Media Advisory: Panel of health, legal experts to address undervaccination in California

ATTENTION: Public health and legal reporters covering nationwide measles outbreak

WHAT: “Vaccination Gap: The Causes and Consequences of Undervaccination in California,” a free, public panel discussion hosted by the UC Berkeley School of Public Health’s Division of Epidemiology and the Henry Wheeler Center for Emerging and Neglected Diseases (CEND).

The panel of health and legal experts will discuss the underlying social and cultural framework of resistance to childhood vaccinations in the San Francisco Bay Area, California and the nation. Panelists will also address vaccine-related questions of constitutional rights, civil liability, and the status and potential impact of proposed state legislation to alter “personal belief exemption” rules.

The audience will first hear from Carl Krawitt, whose 6-year-old son, Rhett, cannot get vaccinated because he is in remission from leukemia. Krawitt has publicly asked his son’s Marin County school to bar unvaccinated children to protect his son’s health.

WHEN: 5:30-7 p.m., Tuesday, March 3. Register online.

WHERE: 245 Li Ka Shing Center, UC Berkeley. Directions are available online.
══════════
_Assigned task 1_
According to the media advisory, why can Carl Krawitt's son not be vaccinated?
_Assigned task 2_
Pick up the media advisory after its final line and continue it in the same style.

[Pixel coordinate grounding data]
══════════
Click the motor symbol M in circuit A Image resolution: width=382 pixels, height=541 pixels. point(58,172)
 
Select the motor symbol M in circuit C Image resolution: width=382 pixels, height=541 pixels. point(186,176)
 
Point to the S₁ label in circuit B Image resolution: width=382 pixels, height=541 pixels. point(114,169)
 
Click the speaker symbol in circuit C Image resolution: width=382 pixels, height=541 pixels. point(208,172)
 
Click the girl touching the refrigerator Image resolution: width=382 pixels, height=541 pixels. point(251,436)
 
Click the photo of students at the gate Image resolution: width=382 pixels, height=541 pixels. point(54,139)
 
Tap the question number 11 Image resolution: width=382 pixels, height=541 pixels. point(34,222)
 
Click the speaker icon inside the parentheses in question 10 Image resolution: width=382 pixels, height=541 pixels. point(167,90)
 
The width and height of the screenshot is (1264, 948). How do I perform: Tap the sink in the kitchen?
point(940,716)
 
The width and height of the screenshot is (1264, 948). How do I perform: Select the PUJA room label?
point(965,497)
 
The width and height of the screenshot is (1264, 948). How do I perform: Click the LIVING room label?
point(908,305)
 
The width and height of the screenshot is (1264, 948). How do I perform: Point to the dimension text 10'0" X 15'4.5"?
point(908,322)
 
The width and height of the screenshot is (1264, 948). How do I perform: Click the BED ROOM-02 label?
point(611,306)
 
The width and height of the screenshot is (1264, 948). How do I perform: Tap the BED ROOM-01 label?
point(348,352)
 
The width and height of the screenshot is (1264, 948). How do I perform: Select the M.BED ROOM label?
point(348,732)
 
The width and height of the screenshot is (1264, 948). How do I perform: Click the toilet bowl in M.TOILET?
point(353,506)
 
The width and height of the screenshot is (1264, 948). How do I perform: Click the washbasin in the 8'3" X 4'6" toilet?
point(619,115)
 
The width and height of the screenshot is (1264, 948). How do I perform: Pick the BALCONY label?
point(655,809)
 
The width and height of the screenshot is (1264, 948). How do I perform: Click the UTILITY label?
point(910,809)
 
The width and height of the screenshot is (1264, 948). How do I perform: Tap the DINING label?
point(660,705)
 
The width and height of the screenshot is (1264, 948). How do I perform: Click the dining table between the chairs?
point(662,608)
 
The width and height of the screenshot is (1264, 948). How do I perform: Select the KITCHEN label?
══════════
_Answer space 1_
He is in remission from leukemia.

_Answer space 2_
WHO: Speakers will be:

  • Janet Berreman, MD, MPH, director, City of Berkeley Public Health Division
  • Sharon Kaufman, PhD, professor of medical anthropology, UC San Francisco
  • Arthur Reingold, MD, professor and head of epidemiology, UC Berkeley
  • Dorit Rubinstein Reiss, JD, professor of law, UC Hastings College of the Law
  • John Swartzberg, MD, clinical professor, UC Berkeley-UCSF Joint Medical Program

DETAILS: The current U.S. outbreak of the highly contagious measles virus has recently exceeded 150 cases, 15 years after the disease was considered eradicated in this country. The virus’s comeback, largely tied to exposure at Disneyland, has been blamed on the rise of unvaccinated and undervaccinated children, particularly in California where “personal belief exemptions” allow parents to easily opt out of immunizing their children.

Two state senators, Dr. Richard Pan (D-Sacramento) and Bill Allen (D-Redondo Beach), have introduced legislation that would end this exemption. If passed, only medical exemptions to vaccinations would be allowed.